* TEXTE À ANALYSER
___

Le juge des référés du tribunal administratif de Melun ordonne au département de proposer à l’intéressé une solution d’hébergement incluant le logement et la prise en charge de ses besoins alimentaires quotidiens. Sur recours de la collectivité, le Conseil d’État confirme la décision des premiers juges :


 "il incombe aux autorités du département, le cas échéant dans les conditions prévues par la décision du juge des enfants, de prendre en charge l’hébergement et de pourvoir aux besoins des mineurs confiés au service de l’aide sociale à l’enfance ;

 une obligation particulière pèse sur ces autorités lorsqu’un mineur privé de la protection de sa famille est sans abri et que sa santé, sa sécurité ou sa moralité est en danger ;

 lorsqu’elle entraîne des conséquences graves pour le mineur intéressé, une carence caractérisée dans l’accomplissement de cette mission porte une atteinte grave et manifestement illégale à une liberté fondamentale" ;

 il incombe au juge des référés d’apprécier, dans chaque cas, en tenant compte des moyens dont l’administration départementale dispose ainsi que de la situation du mineur intéressé, quelles sont les mesures qui peuvent être utilement ordonnées sur le fondement de l’article L. 521-2 et qui, compte tenu de l’urgence, peuvent revêtir toutes modalités provisoires de nature à faire cesser l’atteinte grave et manifestement illégale portée à une liberté fondamentale, dans l’attente d’un accueil du mineur dans un établissement ou un service autorisé, un lieu de vie et d’accueil ou une famille d’accueil si celui-ci n’est pas matériellement possible à très bref délai.

Et le Conseil d’ajouter que le département ne peut utilement se prévaloir des conclusions de l’examen médical de l’intéressé quant à son âge physiologique vraisemblable [1].

___

* CONSIGNES
**a)** Répondez à ces questions sur le texte à analyser :
(i) Quel tribunal administratif a rendu la première décision en référé ?
(ii) Sur le fondement de quel article le juge des référés peut-il ordonner des mesures ?
(iii) De quoi le département ne peut-il utilement se prévaloir, selon le Conseil d'État ?
**b)** Résumez le texte à analyser en trois phrases.
Appuyez-vous uniquement sur le texte à analyser.

* DONNÉES DE L'EXERCICE
___

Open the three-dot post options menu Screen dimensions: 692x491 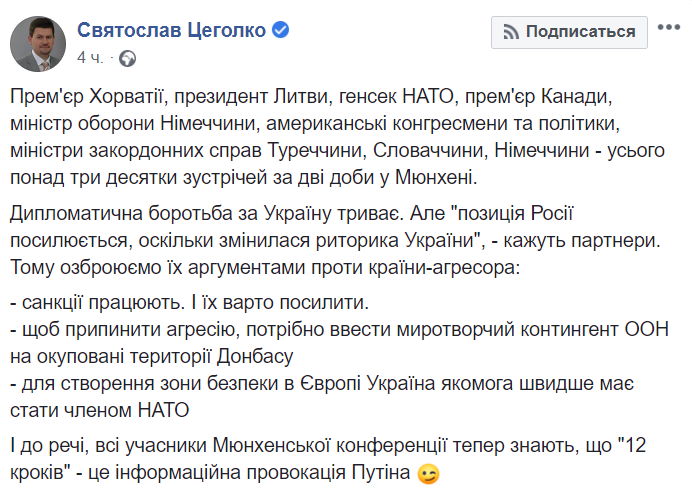669,27
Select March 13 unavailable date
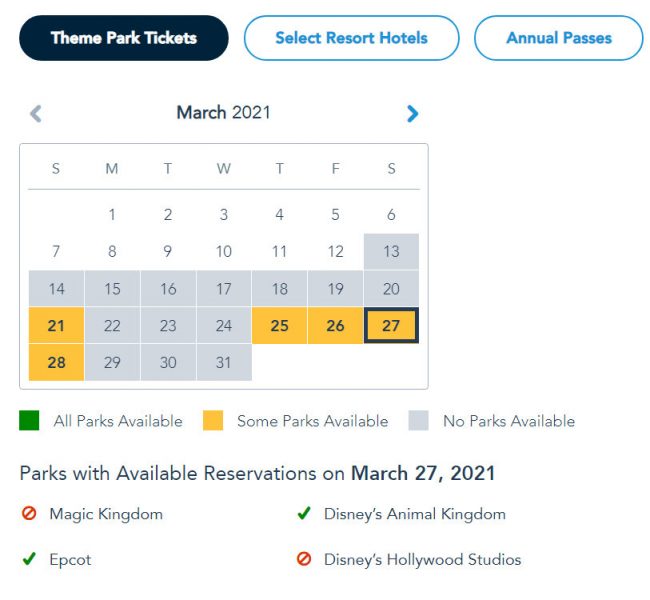The image size is (650, 600). [x=391, y=251]

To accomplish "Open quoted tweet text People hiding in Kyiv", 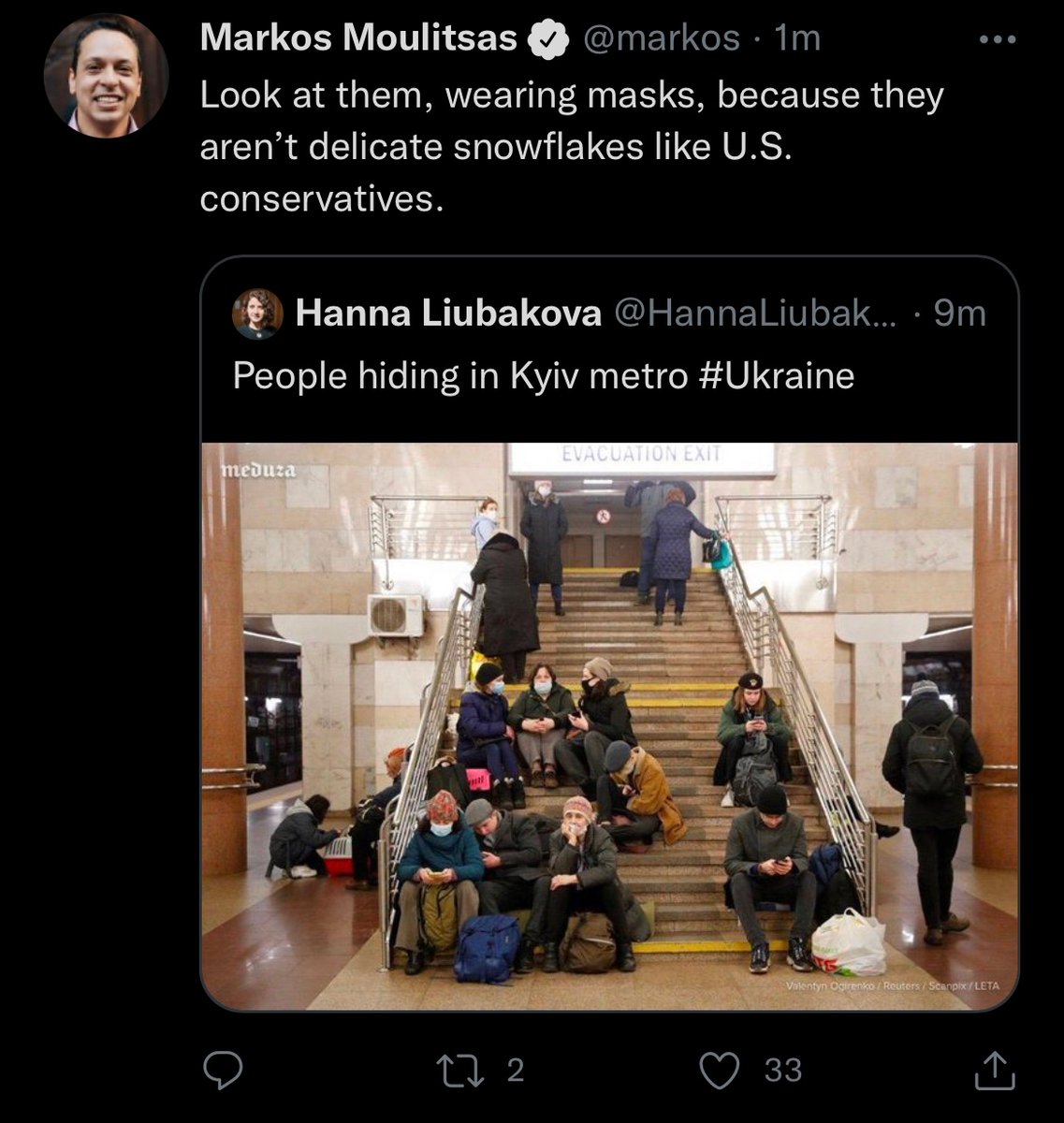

___

* CORRIGÉ
**a)**
(i) Le tribunal administratif de Melun.
(ii) L'article L. 521-2.
(iii) Des conclusions de l'examen médical de l'intéressé quant à son âge physiologique vraisemblable.

**b)** Le juge des référés du tribunal administratif de Melun ordonne au département de proposer à l'intéressé un hébergement comprenant le logement et la prise en charge de ses besoins alimentaires quotidiens, et le Conseil d'État confirme cette décision sur recours de la collectivité. Le Conseil d'État rappelle que le département doit héberger les mineurs confiés à l'aide sociale à l'enfance et pourvoir à leurs besoins. Il précise qu'une carence caractérisée aux conséquences graves porte une atteinte grave et manifestement illégale à une liberté fondamentale, et que le département ne peut utilement invoquer l'examen médical sur l'âge physiologique vraisemblable de l'intéressé.